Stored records
^^^^^^^^

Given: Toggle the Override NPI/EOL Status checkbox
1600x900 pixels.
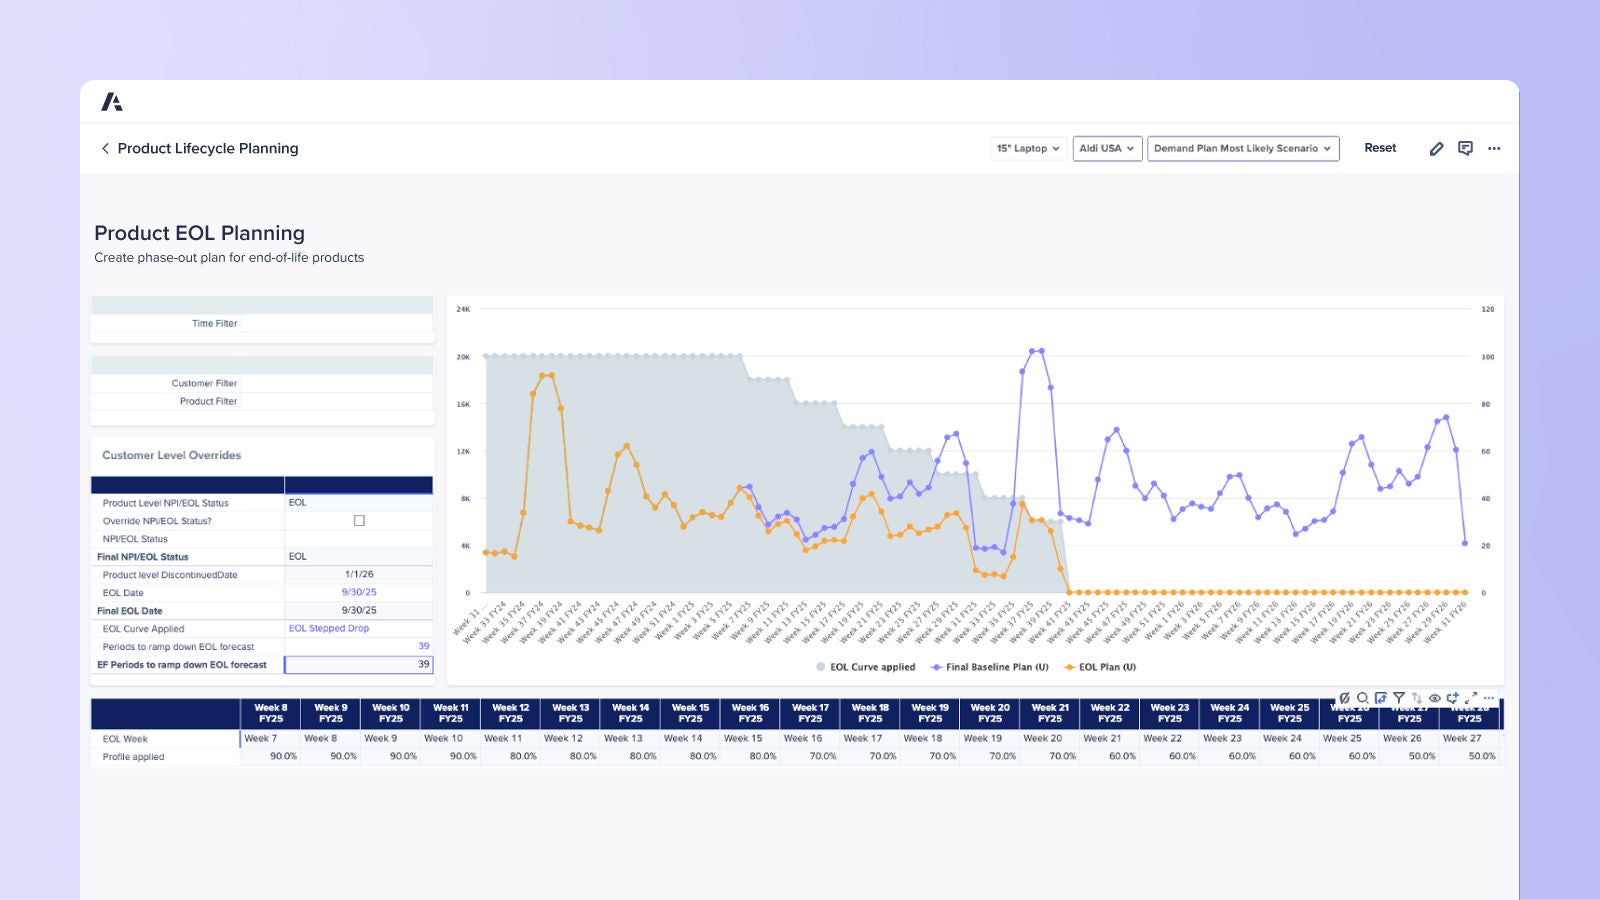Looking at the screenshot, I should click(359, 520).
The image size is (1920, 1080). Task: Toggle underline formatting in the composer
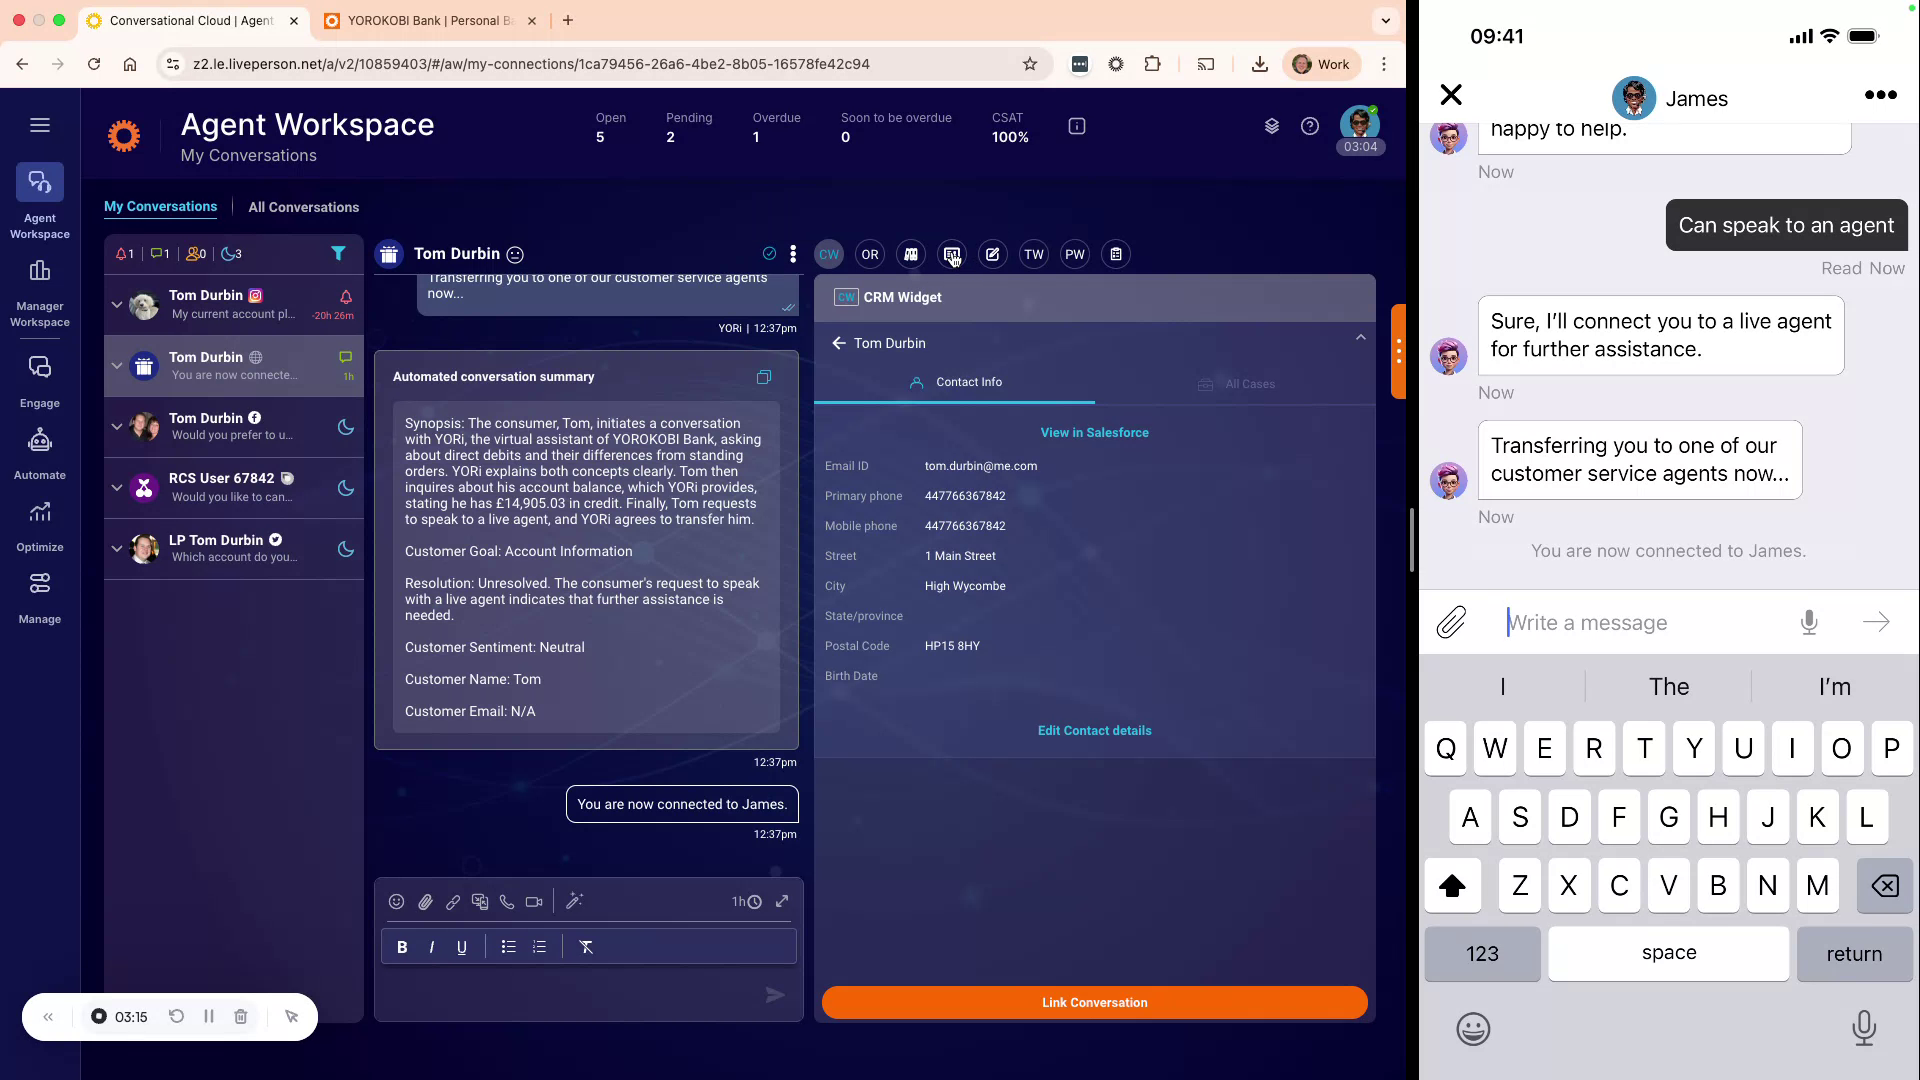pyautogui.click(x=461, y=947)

^^^^^^^^

## Problem to work on
Before printing the records again, strip out the pictures; change nothing else.

## Answer below
Given: Toggle the Override NPI/EOL Status checkbox
1600x900 pixels.
Looking at the screenshot, I should click(359, 520).
The image size is (1920, 1080). Task: Toggle underline formatting in the composer
pyautogui.click(x=461, y=947)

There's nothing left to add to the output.